* _BRIEF_
Convert the material below into a numbered list, omitting blank lines and excluding the pictures.

━━━━━━

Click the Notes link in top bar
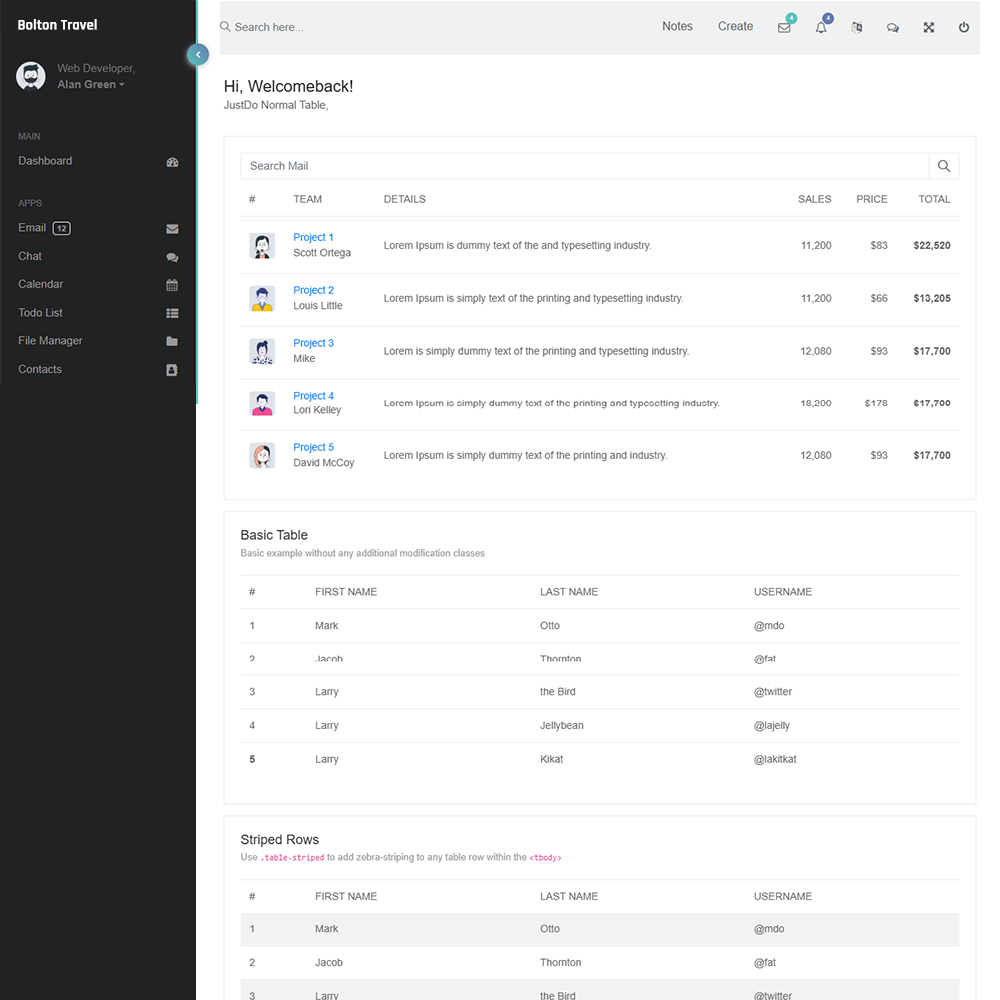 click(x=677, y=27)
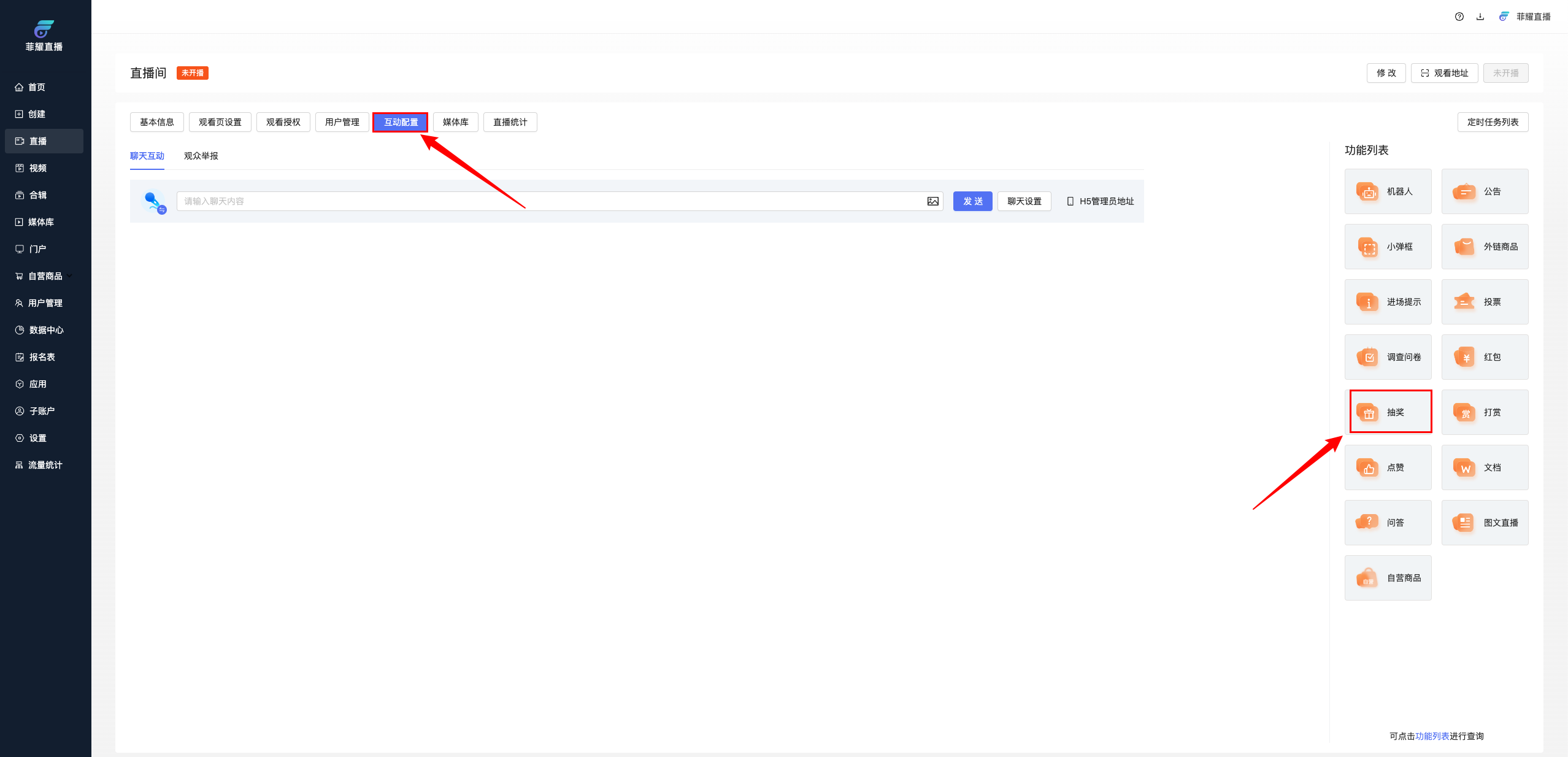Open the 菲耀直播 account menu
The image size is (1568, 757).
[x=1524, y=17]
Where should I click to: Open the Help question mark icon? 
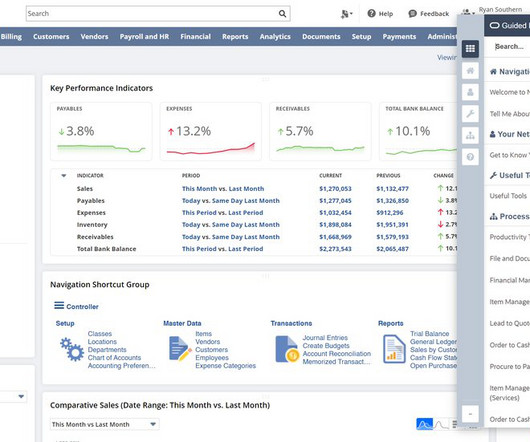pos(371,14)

━━━━━━

* _SOLUTION BELOW_
1. Click the Notes link in top bar
2.  click(x=677, y=27)
3. Open the 菲耀直播 account menu
4. The image size is (1568, 757).
5. [x=1524, y=17]
6. Where should I click to: Open the Help question mark icon? 
7. pos(371,14)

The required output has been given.